WHAT YOU WILL DO -
For the entries below, print exactly the lines between the line holding "Click API documentation in the header bar" and the line holding "Given: Open the", inclusive, and nothing else.
--- MATERIAL FOR THIS EXERCISE Enclosed Below ---
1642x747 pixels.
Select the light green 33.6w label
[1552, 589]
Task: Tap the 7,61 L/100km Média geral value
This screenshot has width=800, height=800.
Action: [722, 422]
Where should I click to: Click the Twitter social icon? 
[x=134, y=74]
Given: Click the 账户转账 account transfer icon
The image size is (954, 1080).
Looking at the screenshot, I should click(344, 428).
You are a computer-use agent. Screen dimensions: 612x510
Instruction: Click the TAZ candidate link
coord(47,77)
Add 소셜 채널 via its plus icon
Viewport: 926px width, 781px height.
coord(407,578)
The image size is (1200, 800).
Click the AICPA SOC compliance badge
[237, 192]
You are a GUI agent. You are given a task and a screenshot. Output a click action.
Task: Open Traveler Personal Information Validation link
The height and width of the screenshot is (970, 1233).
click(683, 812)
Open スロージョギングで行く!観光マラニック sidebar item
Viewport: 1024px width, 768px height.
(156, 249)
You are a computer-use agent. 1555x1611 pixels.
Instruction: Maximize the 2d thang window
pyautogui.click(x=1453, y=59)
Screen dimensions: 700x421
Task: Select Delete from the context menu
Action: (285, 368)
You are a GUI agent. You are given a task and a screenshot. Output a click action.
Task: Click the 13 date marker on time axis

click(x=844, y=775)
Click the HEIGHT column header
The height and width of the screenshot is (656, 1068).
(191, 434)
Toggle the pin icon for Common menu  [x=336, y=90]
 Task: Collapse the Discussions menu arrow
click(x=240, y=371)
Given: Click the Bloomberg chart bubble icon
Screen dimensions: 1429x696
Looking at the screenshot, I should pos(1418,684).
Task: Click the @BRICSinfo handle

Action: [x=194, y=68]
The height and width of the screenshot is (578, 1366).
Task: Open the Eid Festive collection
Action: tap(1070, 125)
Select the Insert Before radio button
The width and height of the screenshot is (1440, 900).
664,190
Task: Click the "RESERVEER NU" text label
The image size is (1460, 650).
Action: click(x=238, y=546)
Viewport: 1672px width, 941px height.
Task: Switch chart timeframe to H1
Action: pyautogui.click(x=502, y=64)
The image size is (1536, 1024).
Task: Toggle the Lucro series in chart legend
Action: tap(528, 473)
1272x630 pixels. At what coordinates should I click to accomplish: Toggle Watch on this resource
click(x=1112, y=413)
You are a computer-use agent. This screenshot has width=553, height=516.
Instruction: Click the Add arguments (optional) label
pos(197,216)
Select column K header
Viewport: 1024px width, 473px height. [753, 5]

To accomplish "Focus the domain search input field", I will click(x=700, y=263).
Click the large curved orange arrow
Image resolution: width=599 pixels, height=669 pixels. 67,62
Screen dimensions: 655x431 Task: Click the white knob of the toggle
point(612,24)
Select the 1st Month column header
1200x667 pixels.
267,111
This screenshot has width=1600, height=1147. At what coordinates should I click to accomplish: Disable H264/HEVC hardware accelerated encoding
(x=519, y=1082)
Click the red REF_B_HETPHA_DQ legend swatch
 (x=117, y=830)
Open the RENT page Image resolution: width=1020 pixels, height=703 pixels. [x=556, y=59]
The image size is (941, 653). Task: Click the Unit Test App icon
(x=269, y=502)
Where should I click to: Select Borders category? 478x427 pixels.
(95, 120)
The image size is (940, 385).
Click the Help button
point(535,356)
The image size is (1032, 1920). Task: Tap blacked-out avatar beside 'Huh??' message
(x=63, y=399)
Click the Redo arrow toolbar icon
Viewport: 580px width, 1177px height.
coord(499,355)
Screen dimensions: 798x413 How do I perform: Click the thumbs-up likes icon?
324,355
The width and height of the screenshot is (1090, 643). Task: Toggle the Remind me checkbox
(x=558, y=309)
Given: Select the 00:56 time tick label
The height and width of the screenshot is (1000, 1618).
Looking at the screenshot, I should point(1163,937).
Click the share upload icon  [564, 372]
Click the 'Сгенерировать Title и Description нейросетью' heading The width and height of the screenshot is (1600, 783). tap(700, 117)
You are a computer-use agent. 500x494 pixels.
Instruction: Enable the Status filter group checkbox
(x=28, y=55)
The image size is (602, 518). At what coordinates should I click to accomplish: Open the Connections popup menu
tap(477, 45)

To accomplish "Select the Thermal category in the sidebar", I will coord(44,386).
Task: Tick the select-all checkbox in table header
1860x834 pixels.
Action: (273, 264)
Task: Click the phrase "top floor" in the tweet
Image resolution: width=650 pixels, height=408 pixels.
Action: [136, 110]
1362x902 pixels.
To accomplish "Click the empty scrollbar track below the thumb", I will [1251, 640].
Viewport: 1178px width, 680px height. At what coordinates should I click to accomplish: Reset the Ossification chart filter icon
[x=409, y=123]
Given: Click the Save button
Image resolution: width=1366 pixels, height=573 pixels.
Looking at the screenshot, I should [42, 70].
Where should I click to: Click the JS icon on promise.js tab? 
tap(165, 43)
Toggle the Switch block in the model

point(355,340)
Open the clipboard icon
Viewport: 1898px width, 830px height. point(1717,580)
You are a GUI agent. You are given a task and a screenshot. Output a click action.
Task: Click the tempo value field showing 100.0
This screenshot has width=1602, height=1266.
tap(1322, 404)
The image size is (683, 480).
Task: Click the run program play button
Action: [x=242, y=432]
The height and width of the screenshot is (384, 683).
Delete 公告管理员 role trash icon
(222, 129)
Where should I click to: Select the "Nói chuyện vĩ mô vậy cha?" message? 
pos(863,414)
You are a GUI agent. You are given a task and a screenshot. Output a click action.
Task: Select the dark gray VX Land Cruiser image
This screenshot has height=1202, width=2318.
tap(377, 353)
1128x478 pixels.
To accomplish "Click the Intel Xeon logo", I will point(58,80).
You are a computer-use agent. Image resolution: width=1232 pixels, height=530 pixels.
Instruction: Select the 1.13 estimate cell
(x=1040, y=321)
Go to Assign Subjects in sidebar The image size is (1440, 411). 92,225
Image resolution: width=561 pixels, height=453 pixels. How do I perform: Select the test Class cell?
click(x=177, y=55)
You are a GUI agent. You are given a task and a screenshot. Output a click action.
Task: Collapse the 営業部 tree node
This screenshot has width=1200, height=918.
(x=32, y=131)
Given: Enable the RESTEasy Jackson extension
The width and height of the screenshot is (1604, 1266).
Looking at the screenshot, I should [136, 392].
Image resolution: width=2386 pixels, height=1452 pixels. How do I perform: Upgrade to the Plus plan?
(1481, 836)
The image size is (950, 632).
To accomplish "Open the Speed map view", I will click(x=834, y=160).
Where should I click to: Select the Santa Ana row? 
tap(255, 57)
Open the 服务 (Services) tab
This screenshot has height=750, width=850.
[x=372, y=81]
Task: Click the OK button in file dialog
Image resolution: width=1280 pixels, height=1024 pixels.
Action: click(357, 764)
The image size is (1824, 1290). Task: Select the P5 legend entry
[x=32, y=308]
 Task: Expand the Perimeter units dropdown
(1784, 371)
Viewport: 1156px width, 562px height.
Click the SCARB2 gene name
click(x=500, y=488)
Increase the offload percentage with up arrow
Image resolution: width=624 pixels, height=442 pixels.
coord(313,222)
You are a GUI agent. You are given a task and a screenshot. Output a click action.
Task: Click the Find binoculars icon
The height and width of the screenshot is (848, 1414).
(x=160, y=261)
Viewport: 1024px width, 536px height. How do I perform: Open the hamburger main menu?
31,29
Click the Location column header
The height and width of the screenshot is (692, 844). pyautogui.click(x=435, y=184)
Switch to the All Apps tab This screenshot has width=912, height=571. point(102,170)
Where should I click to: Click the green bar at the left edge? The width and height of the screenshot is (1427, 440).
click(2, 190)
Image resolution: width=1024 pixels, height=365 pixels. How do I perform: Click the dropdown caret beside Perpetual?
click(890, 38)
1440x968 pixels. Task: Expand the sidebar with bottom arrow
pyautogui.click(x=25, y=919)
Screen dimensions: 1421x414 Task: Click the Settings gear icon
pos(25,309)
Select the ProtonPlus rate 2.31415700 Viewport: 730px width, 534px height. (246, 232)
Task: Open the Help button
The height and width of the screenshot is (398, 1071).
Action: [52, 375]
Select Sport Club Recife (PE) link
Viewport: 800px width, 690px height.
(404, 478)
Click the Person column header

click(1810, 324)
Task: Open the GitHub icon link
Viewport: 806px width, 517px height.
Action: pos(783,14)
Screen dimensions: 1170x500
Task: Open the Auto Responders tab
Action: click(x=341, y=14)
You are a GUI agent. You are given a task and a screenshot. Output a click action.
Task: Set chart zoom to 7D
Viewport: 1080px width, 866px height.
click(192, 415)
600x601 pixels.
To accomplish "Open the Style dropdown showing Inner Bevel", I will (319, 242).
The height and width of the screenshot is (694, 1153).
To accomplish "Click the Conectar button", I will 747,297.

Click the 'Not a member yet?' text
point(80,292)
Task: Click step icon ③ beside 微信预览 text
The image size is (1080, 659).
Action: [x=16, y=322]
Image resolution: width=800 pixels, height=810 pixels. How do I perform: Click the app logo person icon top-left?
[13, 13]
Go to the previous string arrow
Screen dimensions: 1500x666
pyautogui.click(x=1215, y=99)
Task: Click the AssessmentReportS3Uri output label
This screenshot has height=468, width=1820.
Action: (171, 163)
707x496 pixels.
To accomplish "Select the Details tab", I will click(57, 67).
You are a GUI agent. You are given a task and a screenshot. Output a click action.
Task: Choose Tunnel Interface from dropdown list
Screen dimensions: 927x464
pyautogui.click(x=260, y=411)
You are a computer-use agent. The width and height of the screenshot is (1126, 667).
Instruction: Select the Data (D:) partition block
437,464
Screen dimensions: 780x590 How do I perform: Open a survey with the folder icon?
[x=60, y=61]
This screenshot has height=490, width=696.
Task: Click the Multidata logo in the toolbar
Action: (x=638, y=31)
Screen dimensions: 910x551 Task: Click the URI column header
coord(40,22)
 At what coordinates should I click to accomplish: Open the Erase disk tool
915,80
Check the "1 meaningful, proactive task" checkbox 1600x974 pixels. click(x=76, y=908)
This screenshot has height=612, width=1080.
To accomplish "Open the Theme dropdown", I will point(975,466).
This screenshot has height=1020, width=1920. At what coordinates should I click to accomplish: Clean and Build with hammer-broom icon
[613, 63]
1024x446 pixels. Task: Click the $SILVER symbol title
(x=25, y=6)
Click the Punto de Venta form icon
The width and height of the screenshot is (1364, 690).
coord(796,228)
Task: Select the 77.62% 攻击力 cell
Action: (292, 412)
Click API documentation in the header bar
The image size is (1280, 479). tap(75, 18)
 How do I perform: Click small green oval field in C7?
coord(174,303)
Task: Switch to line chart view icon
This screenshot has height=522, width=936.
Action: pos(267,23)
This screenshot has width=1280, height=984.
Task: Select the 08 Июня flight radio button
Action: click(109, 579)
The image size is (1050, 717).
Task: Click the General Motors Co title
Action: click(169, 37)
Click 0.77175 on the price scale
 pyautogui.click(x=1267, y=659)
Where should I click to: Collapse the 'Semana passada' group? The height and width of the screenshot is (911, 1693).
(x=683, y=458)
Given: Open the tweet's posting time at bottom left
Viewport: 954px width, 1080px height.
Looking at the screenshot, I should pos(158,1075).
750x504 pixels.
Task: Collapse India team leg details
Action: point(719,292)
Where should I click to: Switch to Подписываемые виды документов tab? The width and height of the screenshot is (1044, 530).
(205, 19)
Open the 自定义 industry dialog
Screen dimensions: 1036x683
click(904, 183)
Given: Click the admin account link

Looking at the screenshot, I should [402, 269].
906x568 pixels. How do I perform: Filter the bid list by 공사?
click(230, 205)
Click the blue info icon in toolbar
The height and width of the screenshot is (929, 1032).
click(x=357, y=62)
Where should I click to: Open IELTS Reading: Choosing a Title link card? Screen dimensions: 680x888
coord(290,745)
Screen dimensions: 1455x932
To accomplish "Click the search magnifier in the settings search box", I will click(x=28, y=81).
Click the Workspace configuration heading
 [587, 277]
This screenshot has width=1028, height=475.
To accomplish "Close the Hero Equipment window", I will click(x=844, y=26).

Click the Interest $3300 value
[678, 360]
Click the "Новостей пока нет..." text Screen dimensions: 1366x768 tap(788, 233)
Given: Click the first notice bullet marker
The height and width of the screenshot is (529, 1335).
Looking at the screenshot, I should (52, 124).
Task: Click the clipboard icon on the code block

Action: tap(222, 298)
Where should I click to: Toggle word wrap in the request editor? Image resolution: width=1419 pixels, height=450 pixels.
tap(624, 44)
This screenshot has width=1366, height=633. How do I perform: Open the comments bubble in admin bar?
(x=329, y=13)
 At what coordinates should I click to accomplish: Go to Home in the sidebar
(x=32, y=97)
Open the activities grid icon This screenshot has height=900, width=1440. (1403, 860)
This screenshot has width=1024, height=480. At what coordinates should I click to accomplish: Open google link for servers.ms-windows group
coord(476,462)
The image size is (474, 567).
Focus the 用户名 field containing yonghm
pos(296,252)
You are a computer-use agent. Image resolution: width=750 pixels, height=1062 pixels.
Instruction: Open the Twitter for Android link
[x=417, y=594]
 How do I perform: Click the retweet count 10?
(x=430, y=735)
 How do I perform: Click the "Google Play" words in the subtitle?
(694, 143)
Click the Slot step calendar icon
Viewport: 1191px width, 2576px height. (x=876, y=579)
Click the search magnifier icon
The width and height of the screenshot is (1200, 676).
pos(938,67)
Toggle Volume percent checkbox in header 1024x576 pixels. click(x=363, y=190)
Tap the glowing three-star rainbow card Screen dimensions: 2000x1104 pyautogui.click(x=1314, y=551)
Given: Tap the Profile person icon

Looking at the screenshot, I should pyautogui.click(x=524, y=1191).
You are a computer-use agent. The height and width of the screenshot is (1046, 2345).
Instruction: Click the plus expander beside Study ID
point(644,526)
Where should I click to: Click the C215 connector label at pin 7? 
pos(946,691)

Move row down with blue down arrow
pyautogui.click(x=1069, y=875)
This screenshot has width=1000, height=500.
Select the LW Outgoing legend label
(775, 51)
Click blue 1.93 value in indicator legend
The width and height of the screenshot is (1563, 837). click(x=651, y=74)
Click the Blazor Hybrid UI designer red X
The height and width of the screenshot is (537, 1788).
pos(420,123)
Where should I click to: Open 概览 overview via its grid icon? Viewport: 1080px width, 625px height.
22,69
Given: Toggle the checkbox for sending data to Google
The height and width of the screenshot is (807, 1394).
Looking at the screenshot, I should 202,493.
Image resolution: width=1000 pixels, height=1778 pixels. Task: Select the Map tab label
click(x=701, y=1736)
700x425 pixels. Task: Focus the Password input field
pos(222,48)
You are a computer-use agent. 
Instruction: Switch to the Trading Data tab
--- End of Enclosed MATERIAL FOR THIS EXERCISE ---
TASK SOLUTION -
Click API documentation in the header bar
The image size is (1280, 479). tap(75, 18)
 How do I perform: Click small green oval field in C7?
coord(174,303)
Task: Switch to line chart view icon
This screenshot has height=522, width=936.
Action: pos(267,23)
This screenshot has width=1280, height=984.
Task: Select the 08 Июня flight radio button
Action: click(109, 579)
The image size is (1050, 717).
Task: Click the General Motors Co title
Action: click(169, 37)
Click 0.77175 on the price scale
 pyautogui.click(x=1267, y=659)
Where should I click to: Collapse the 'Semana passada' group? The height and width of the screenshot is (911, 1693).
(x=683, y=458)
Given: Open the tweet's posting time at bottom left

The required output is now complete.